Masato (also called Mansan) was born on January 30, 1920, in Kaneohe, Oahu, Hawaii. He was one of ten children of Sanjuro and Matsuno (Matsumoto) Suehiro. His father immigrated from Yamaguchi Prefecture and his mother from Hiroshima Prefecture in 1898 and 1910, respectively.
He signed his WWII Draft Registration card on July 1, 1941. At the time he was employed by Castle & Cooke Terminals Ltd., his point of contact was Isami Yasutake of 832 S. Hotel Street, and he was 5”4-1/2”, 127 lbs.
When the call for volunteers was issued, Masato and his younger brother Goichi both volunteered; Masato was chosen and was enlisted on March 24, 1943. Brother Goichi was not chosen, but he appealed to the local draft board and was inducted five days after Masato. This meant that although they were not in the same company, they did go through training at Schofield Barracks and Camp Shelby together.
According to an interview that Goichi gave, Masato was wounded in Italy 14 days after arrival. Our research did not reveal the exact date or nature of his wounds. As the first action was at Suvereto on June 26, 1944, this may have been when Masato was wounded. His name appeared on a casualty list in the Honolulu Advertiser of October 1, 1944. He was sent home at some point either that year or the next, as he was discharged July 26, 1945.

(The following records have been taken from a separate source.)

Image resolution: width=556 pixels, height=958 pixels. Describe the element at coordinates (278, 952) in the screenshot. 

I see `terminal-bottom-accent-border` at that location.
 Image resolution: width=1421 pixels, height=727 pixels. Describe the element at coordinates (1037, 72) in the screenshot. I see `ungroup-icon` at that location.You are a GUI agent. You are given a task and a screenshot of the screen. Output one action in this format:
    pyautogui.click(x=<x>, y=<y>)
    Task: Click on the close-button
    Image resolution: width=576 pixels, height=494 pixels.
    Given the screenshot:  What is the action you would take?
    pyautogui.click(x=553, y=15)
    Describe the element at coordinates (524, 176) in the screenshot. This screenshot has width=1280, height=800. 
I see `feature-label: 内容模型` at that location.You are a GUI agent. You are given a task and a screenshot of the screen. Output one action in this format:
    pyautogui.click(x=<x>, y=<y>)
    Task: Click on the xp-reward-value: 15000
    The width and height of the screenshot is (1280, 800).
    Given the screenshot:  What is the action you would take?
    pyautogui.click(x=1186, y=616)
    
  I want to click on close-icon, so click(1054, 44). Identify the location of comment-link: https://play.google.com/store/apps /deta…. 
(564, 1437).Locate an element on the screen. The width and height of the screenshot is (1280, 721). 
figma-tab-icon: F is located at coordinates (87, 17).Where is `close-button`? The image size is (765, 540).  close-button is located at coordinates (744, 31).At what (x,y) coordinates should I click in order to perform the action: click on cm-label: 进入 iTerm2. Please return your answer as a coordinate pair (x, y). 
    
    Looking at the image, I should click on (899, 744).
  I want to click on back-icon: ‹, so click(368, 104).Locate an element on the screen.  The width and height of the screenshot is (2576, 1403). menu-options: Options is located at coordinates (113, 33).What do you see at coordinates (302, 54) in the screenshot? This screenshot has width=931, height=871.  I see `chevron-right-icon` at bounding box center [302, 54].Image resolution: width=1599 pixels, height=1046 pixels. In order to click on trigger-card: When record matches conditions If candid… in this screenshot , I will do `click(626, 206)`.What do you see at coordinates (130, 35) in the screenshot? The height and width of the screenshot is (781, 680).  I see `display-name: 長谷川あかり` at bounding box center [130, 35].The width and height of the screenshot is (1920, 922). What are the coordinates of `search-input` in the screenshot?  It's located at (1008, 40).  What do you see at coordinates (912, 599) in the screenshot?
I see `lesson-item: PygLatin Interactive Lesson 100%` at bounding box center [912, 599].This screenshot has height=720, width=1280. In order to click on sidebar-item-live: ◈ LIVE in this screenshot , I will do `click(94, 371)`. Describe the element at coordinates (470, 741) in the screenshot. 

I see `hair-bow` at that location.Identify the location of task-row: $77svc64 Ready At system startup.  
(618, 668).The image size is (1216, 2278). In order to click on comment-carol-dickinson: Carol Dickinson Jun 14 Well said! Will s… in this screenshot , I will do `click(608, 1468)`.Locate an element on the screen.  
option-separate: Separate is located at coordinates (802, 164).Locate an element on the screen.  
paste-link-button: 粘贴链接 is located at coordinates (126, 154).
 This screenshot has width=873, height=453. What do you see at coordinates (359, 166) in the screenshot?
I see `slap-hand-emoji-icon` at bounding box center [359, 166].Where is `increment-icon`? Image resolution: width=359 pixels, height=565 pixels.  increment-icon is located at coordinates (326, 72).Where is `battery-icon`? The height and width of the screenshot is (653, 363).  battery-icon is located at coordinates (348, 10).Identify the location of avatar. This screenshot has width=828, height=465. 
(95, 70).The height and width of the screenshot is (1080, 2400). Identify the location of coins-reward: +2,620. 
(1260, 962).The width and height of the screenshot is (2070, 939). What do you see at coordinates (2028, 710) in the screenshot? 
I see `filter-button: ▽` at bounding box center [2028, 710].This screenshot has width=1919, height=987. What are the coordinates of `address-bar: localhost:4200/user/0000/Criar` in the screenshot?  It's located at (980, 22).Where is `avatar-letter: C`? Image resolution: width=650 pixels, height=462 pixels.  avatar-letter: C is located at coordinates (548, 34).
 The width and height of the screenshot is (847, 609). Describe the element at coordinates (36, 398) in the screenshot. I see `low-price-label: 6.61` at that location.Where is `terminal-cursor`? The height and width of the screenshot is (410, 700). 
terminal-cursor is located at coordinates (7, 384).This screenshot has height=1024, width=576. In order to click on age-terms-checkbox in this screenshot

Masato Suehiro was awarded the Purple Heart and the Combat Infantryman Badge for his WWII service.
After the war, Masato married Yuriko Arakaki on February 7, 1948.
Masato Suehiro died on November 11, 2002. He was buried in the Hawaii Veterans Cemetery in Kaneohe, Section 50-C, Site 12. He was survived by his wife Yuriko, two sons, four grandchildren, and two great-grandchildren. At the time of his death, he was the retired owner of a wholesale food delivery company. Yuriko died in 2012 and was buried next to her husband.